The latter write method requires the key/value types to match the types specified when you setup the MultipleObjects static properties using the addNamedOutput function:
public static void addNamedOutput(Job job,
String namedOutput,
Class<? extends OutputFormat> outputFormatClass,
Class<?> keyClass,
Class<?> valueClass)
So if you need different output types than the Context is using, you must use the latter write method.
The trick to getting different output directories is to pass a baseOutputPath that contains a directory separator, like this:
multipleOutputs.write("output1", key, value, "dir1/part");
In my case, this created files named "dir1/part-r-00000".
I was not successful in using a baseOutputPath that contains the .. directory, so all baseOutputPaths are strictly contained in the path passed to the -output parameter.
For more details on how to setup and properly use MultipleOutputs, see this code I found (not mine, but I found it very helpful; does not use different output directories). https://github.com/rystsov/learning-hadoop/blob/master/src/main/java/com/twitter/rystsov/mr/MultipulOutputExample.java
Similar to: Hadoop Reducer: How can I output to multiple directories using speculative execution?
Basically you can write to HDFS directly from your reducer - you'll just need to be wary of speculative execution and name your files uniquely, then you'll need to implement you own OutputCommitter to clean up the aborted attempts (this is the most difficult part if you have truely dynamic output folders - you'll need to step through each folder and delete the attemps associated with aborted / failed tasks). A simple solution to this is to turn off speculative execution
For the best answer,turn to Hadoop - definitive guide 3rd Ed.(starting pg. 253.)
An Excerpt from the HDG book -
"In the old MapReduce API, there are two classes for producing multiple outputs: MultipleOutputFormat and MultipleOutputs. In a nutshell, MultipleOutputs is more fully featured, but MultipleOutputFormat has more control over the output directory structure and file naming. MultipleOutputs in the new API combines the best features of the two multiple output classes in the old API."
It has an example on how you can control directory structure,file naming and output format using MultipleOutputs API.
HTH.
I am totally confused with hadoop API. (guess its changing all the time)
If i am not wrong, JobConf was deprecated and we were supposed to use Job and Configuration classes instead to run a map reduce job from java. it seems though that in recently released hadoop 1.0.0 JobConf is not longer deprecated!

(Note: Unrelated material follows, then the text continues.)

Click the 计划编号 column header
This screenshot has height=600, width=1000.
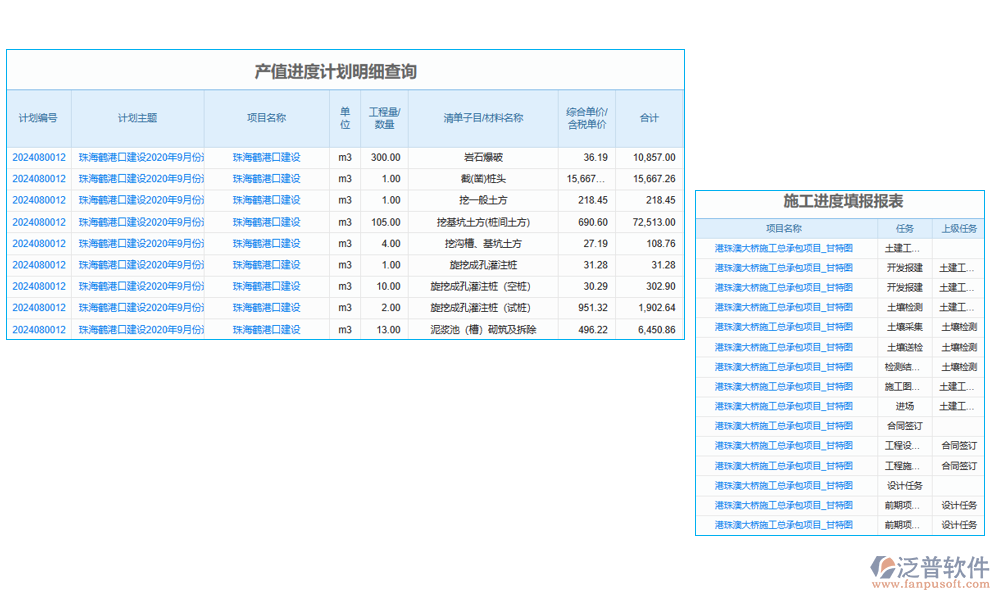coord(39,118)
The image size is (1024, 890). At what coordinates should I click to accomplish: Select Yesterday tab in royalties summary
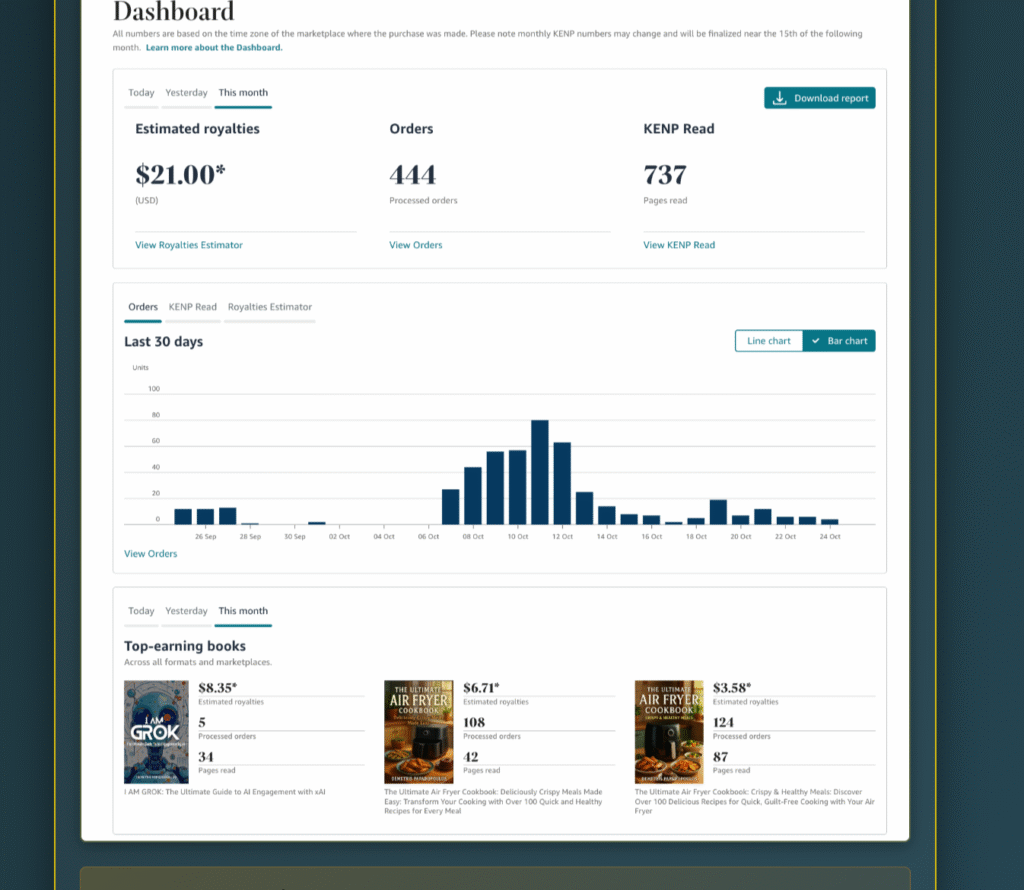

So i am using Job and configuration classes to run a map reduce job. Now, i need to put reducers output files in a folder structure based on certain values that are part of my map output. I went through several articles and found that one can achieve that with a OutputFormat Class but we have this class in two packages:
org.apache.hadoop.mapred and
org.apache.hadoop.mapreduce
In our job object we can set a output format class as:
job.setOutputFormatClass(SomeOutputFormat.class);
Now if SomeOutputFormat extends say org.apache.hadoop.mapreduce.lib.output.FileOutputFormat , we get one method named getRecordWriter(); this does not help in any way to override the output path.
There is another way by using jobConf but that again does not seem to work in terms of setting mappers, reducers, partitions, sorting and grouping classes.
Is there something very obvious that i am missing? I want to write my reduce output file inside a folder which is based on a value. for exmaple, SomeOutputPrefix/Value1/Value2/realReduceFileName
Thanks!
I think you need to implement
your own output format class and
your own RecordWriter which will be writing different values to different places
So your SomeOutputWriter will return new SomeRecordWriter("SomeOutputPrefix") in its getRecordWriter() method, and SomeRecordWriter will write different values to different folders.